(Beginning of Information provided)
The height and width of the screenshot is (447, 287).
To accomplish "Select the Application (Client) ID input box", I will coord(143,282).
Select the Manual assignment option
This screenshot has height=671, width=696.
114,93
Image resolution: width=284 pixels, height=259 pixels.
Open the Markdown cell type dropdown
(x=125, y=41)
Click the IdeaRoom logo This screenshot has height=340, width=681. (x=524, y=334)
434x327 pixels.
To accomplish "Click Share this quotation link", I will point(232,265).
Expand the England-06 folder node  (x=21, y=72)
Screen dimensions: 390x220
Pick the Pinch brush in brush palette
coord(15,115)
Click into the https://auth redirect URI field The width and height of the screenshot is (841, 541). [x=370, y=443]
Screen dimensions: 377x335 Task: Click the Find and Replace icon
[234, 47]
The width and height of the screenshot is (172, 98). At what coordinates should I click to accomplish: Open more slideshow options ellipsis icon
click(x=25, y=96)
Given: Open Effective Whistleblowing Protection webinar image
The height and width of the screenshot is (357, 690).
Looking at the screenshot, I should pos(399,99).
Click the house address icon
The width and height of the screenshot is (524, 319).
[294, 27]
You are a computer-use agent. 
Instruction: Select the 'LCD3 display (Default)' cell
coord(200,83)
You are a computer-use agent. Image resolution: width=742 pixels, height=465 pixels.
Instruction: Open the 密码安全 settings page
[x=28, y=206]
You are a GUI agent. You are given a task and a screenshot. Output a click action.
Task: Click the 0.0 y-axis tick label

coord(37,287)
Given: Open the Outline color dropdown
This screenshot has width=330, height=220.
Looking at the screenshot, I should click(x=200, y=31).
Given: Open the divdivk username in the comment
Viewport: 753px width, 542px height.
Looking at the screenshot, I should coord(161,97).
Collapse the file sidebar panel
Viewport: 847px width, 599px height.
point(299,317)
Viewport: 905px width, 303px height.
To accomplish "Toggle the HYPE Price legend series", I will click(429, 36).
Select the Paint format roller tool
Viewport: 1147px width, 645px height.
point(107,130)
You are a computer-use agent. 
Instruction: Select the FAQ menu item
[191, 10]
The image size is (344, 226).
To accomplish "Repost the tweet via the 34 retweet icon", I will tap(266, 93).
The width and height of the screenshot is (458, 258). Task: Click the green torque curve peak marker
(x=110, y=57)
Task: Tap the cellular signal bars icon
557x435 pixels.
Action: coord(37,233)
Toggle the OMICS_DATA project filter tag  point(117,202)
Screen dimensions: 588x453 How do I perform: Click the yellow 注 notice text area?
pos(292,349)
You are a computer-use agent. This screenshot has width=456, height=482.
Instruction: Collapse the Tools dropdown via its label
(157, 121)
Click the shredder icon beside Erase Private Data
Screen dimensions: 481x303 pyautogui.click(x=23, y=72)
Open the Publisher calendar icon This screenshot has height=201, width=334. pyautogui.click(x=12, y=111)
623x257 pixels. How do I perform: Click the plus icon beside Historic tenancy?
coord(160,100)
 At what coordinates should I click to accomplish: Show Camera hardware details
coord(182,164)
(End of Information provided)
_What is required_: Lines holding the word "resolution" are the answer; copy each one from the records above.

_Solution for this exercise_:
Image resolution: width=284 pixels, height=259 pixels.
You are a computer-use agent. Image resolution: width=742 pixels, height=465 pixels.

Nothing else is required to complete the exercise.